La quantité de bitcoins est plafonnée et augmente lentement, presque mécaniquement, en fonction de contraintes technologiques. Or, l'histoire récente a montré combien il pouvait être pertinent de confier à des banques centrales indépendantes le soin de réguler la quantité de monnaie. C'est en limitant sa croissance sous l'impulsion du président de la Réserve fédérale américaine, Paul Volcker, en 1979, que les pays développés ont réussi à juguler l'inflation. A contrario, l'injection de liquidités dans l'économie a été mise en avant, ces dernières années, comme ultime recours pour faire sortir nos économies de la récession.
Peut-on raisonnablement se passer de politique monétaire ? Un tel instrument est à la fois utile et efficace dans un monde où, selon John Maynard Keynes, les salaires ne s'ajustent pas automatiquement. Rêvons un instant. Cette « rigidité », source de déséquilibre constant, pourrait, en partie, disparaître dans une société ubérisée, où chacun verrait sa rémunération en bitcoin fluctuer au quotidien en fonction de son activité et des conditions de marché. A supposer que la quantité de monnaie reste inchangée, prix et salaires baisseraient en permanence sans que la déflation ne pose problème. Cependant, la monnaie ne se résumant pas aux seuls bitcoins, il faudrait également tenir compte de la monnaie scripturale, c'est-à-dire des moyens de paiement proposés par les banques commerciales. Nous basculerions en fait dans le « free banking », cher à Friedrich Hayek, avec une monnaie privatisée à la quantité entièrement déterminée par le jeu de la libre concurrence entre banques.
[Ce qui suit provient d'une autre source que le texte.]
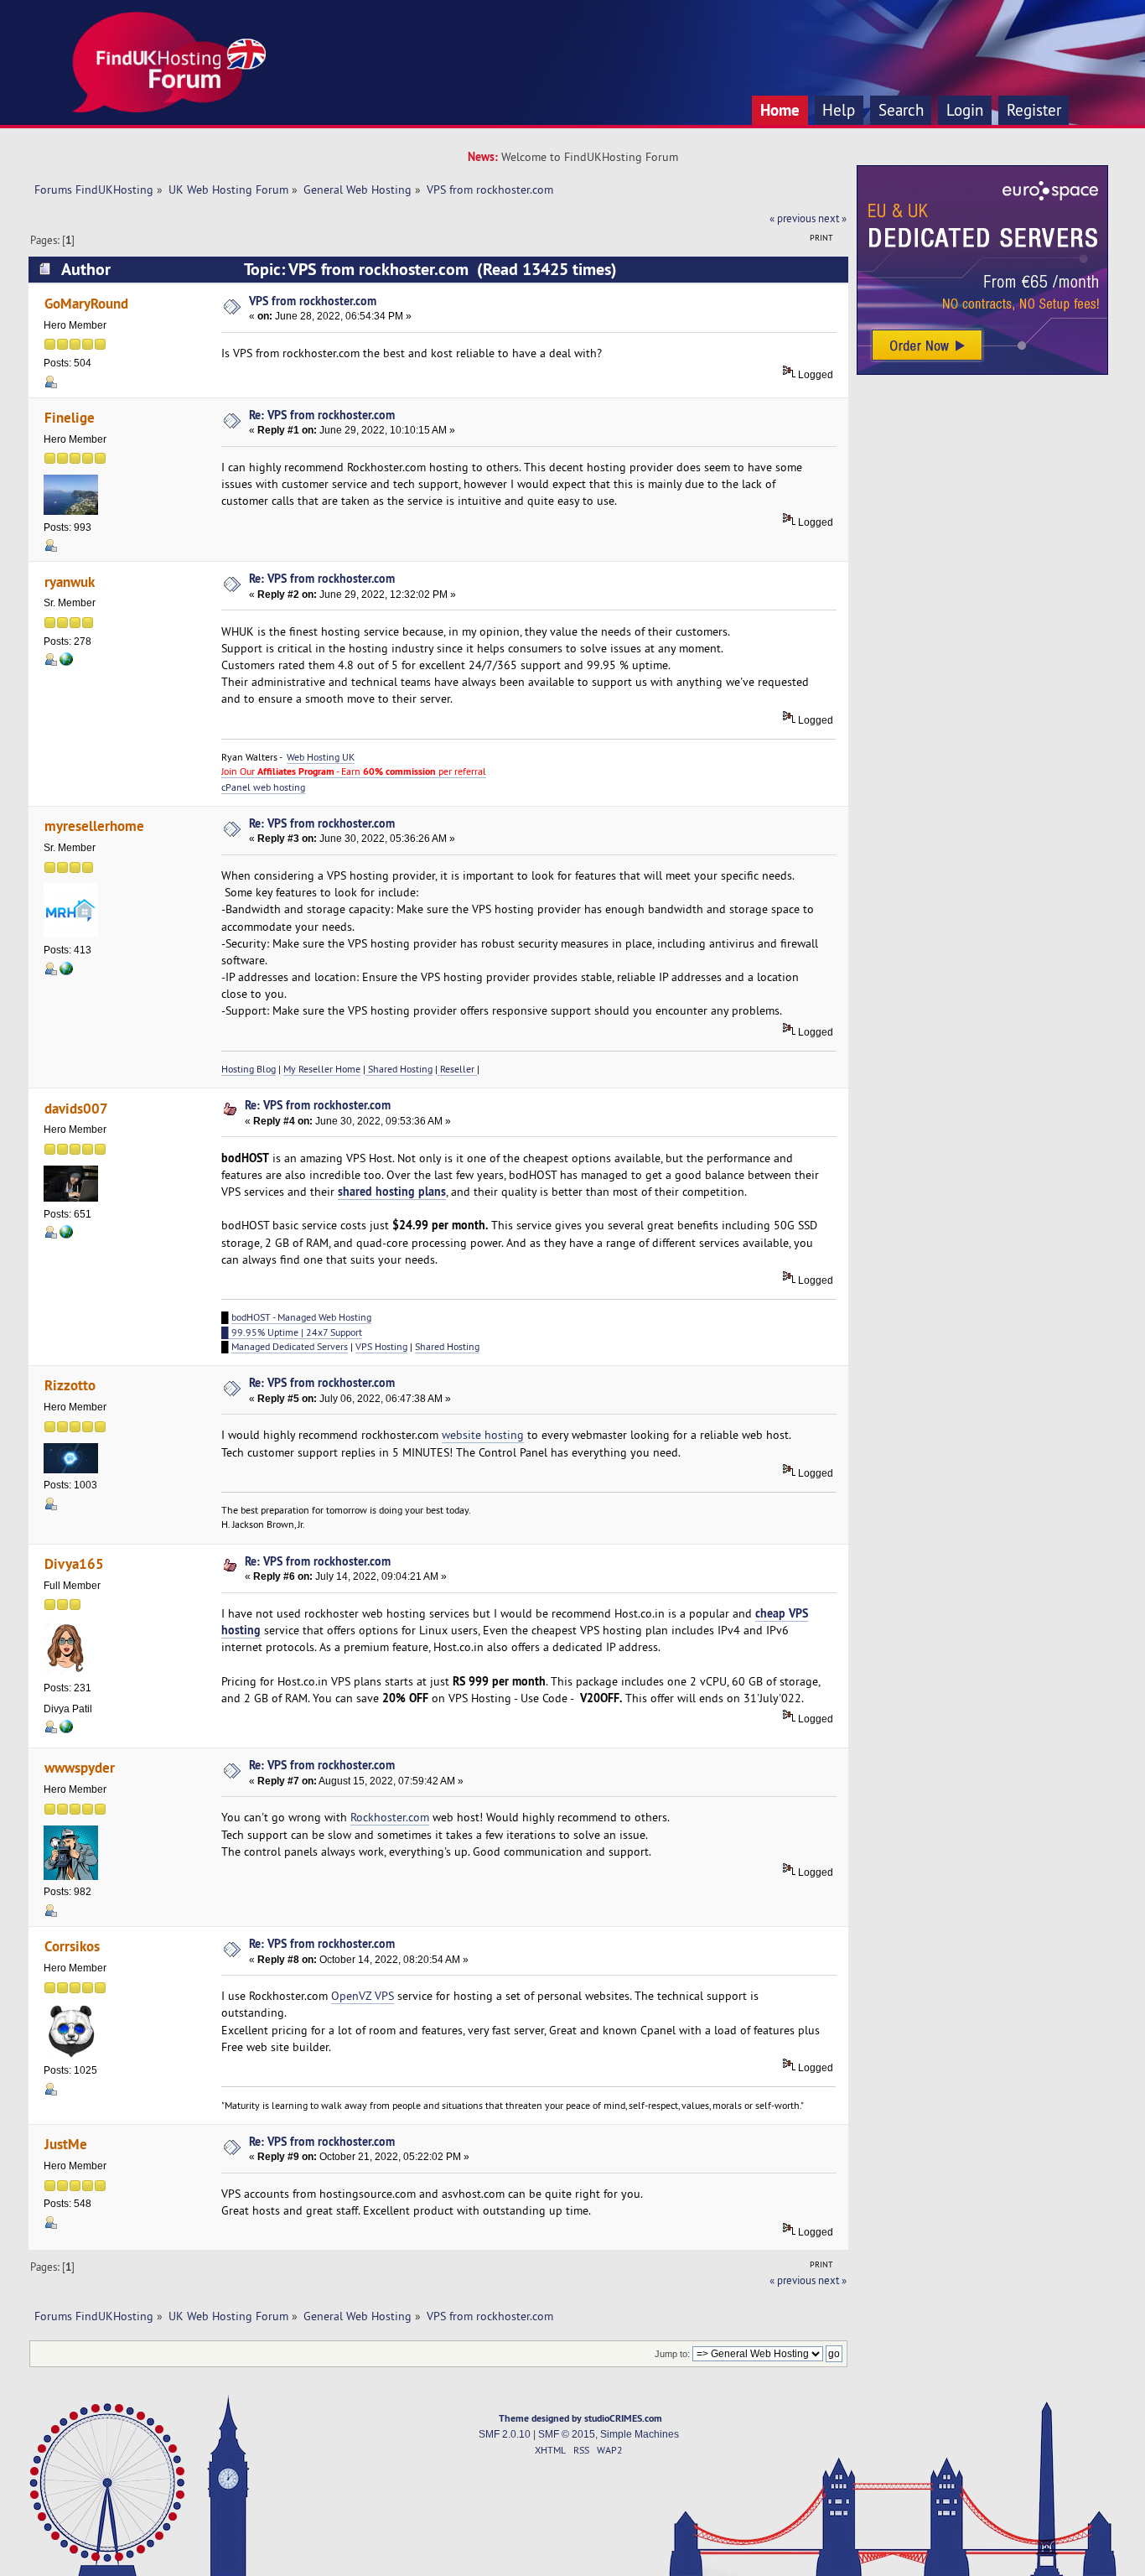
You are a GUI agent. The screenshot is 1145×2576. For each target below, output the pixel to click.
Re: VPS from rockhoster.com (322, 415)
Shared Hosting (399, 1068)
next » (832, 218)
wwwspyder (79, 1767)
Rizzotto (70, 1384)
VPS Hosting (381, 1346)
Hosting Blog (248, 1068)
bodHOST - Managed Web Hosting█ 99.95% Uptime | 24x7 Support (296, 1324)
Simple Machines (639, 2434)
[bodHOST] (66, 1235)
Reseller (457, 1068)
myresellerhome (94, 825)
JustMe (65, 2143)
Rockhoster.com (389, 1817)
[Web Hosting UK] (66, 662)
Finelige (69, 417)
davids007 (76, 1108)
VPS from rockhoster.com (312, 301)
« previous (792, 218)
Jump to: (672, 2354)
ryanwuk (69, 581)
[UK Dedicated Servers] (982, 370)
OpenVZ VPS (362, 1995)
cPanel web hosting (263, 787)
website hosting (483, 1434)
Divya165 (74, 1563)
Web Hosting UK (321, 756)
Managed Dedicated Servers (289, 1346)
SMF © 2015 (566, 2434)
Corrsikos (72, 1945)
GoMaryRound (86, 303)
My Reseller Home (321, 1068)
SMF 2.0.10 (505, 2434)
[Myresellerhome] (66, 972)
Un monde dont la stabilité repose sur bien des hypothèses !
Pour autant, le statu quo n'est pas idéal : la politique monétaire semble aujourd'hui peu efficace pour relancer l'économie, voire dangereuse. Il ne s'agit pas tant de créer de l'argent, via la « planche à billets », que de pouvoir en baisser suffisamment la rémunération afin de faciliter le financement de l'investissement et de la consommation. La Réserve fédérale américaine dès 2008, puis la Banque centrale européenne en 2015 ont ainsi toutes deux ramené à zéro la rémunération des dépôts. Cela s'est révélé insuffisant, et nous a conduits dans une « trappe à liquidité » où les épargnants préfèrent garder leurs « sous » plutôt que de les prêter. Les banques centrales ont alors choisi de financer directement l'économie à travers des politiques de « quantitative easing » consistant à racheter des titres, d'où une abondance de liquidité qui porte en elle le germe des crises à venir. N'oublions pas que la crise de 2008 s'explique en grande partie par l'excès de liquidité créé par les politiques monétaires américaine et chinoise.
Ironie du sort, l'avenir de la politique monétaire pourrait bien passer par la disparition de la « monnaie papier » au profit d'une monnaie électronique, mais dans un schéma très éloigné de la vision d'un monde sans régulateur ! Cela s'inscrirait dans un mouvement visant à renforcer les outils à la disposition du banquier central pour mieux réguler la sphère financière. Avec la disparition de nos pièces et billets, celui-ci pourrait en particulier fixer un taux d'intérêt négatif sur la monnaie en période de récession, afin de soutenir l'économie en évitant tout à la fois « trappe » et « excès » de liquidité.